* [WORK ITEM]:
Search the listing below for "agent". Copy each matching line.

* [RECORDED INFORMATION]:
*** Begin section ***
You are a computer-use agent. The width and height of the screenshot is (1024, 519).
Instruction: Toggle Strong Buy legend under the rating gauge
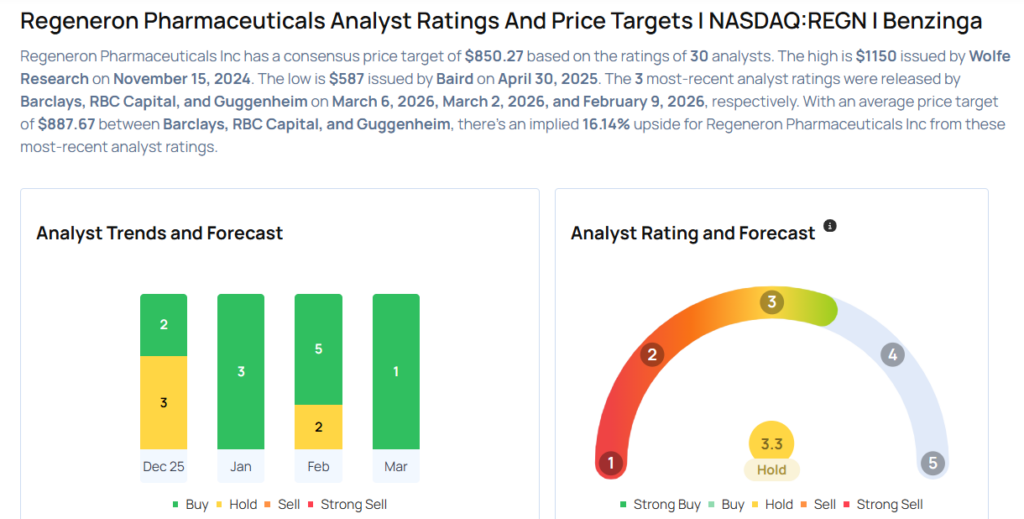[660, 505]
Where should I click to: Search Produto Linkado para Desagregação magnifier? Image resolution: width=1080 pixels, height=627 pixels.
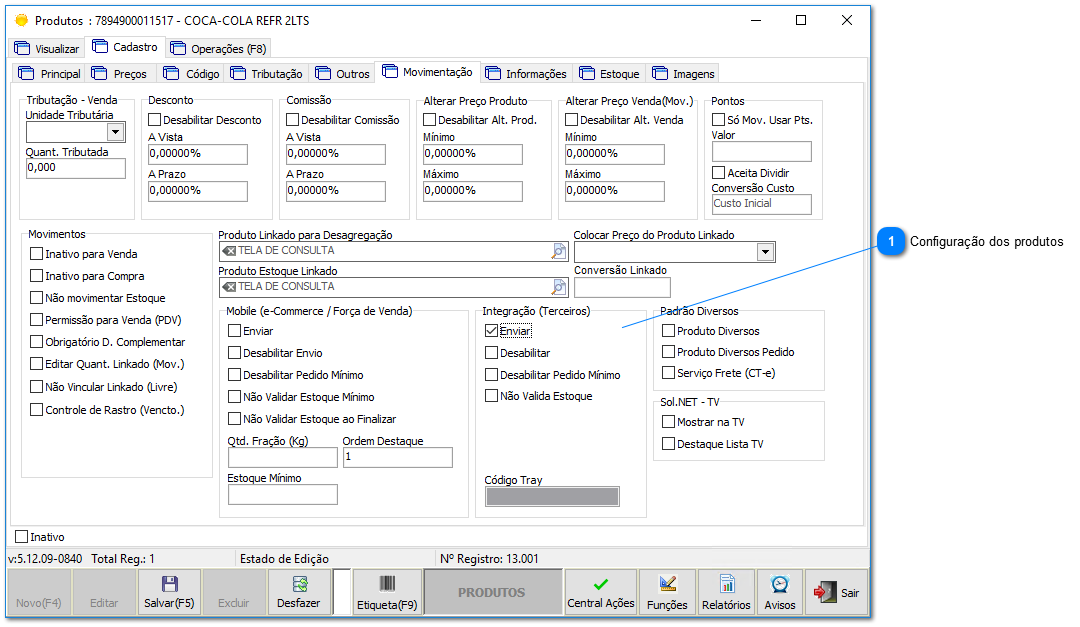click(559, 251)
*** End section ***
*** Begin section ***
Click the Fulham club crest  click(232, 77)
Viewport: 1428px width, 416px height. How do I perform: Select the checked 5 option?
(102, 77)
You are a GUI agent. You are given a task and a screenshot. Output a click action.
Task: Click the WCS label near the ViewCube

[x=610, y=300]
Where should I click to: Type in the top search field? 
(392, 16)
*** End section ***
*** Begin section ***
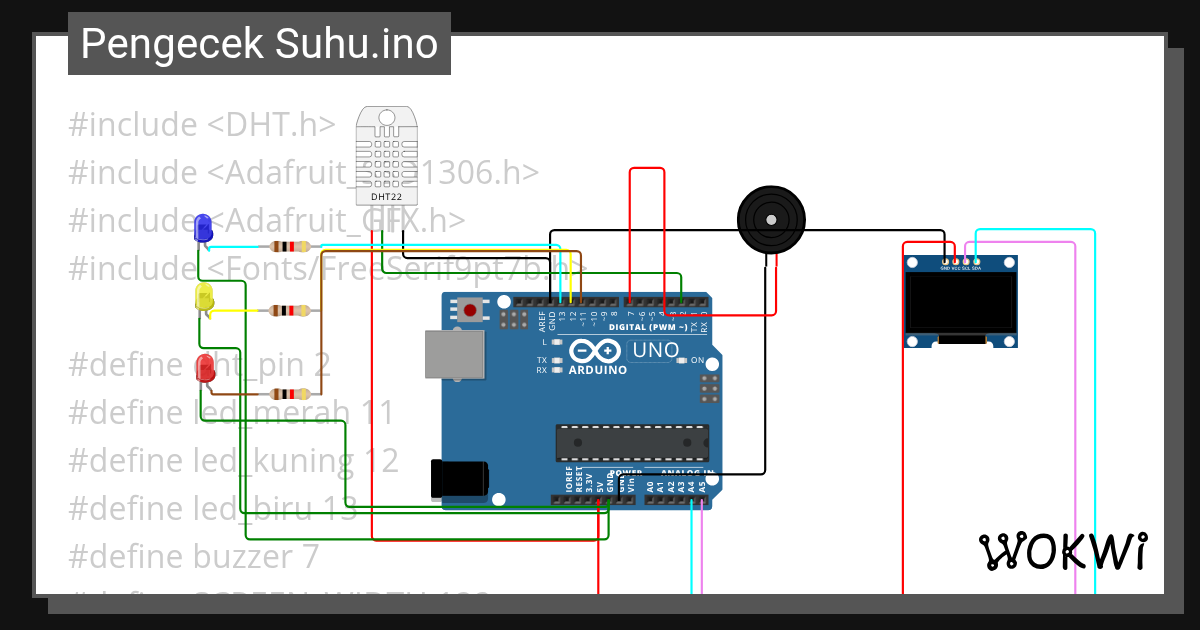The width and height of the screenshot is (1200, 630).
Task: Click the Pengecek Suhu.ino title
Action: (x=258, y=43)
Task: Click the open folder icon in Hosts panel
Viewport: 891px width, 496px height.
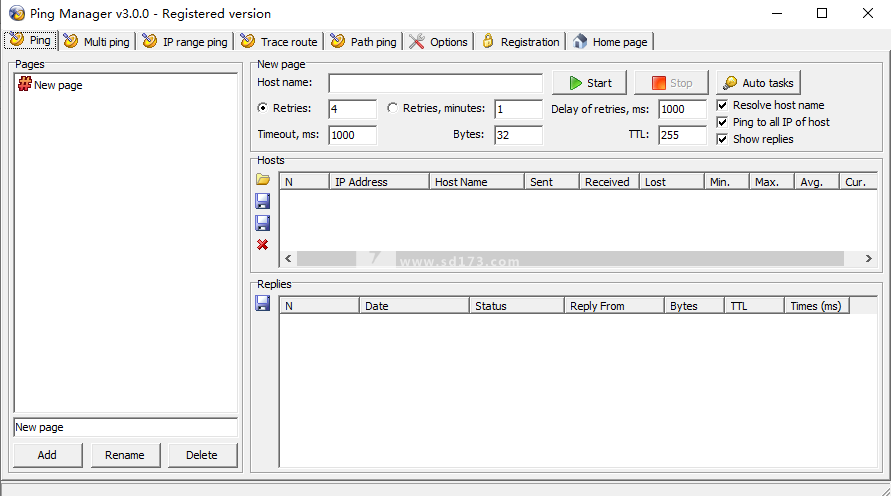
*** End section ***
* [EXERCISE OUTPUT]:
You are a computer-use agent. The width and height of the screenshot is (1024, 519).
You are a GUI agent. You are given a task and a screenshot. Output a click action.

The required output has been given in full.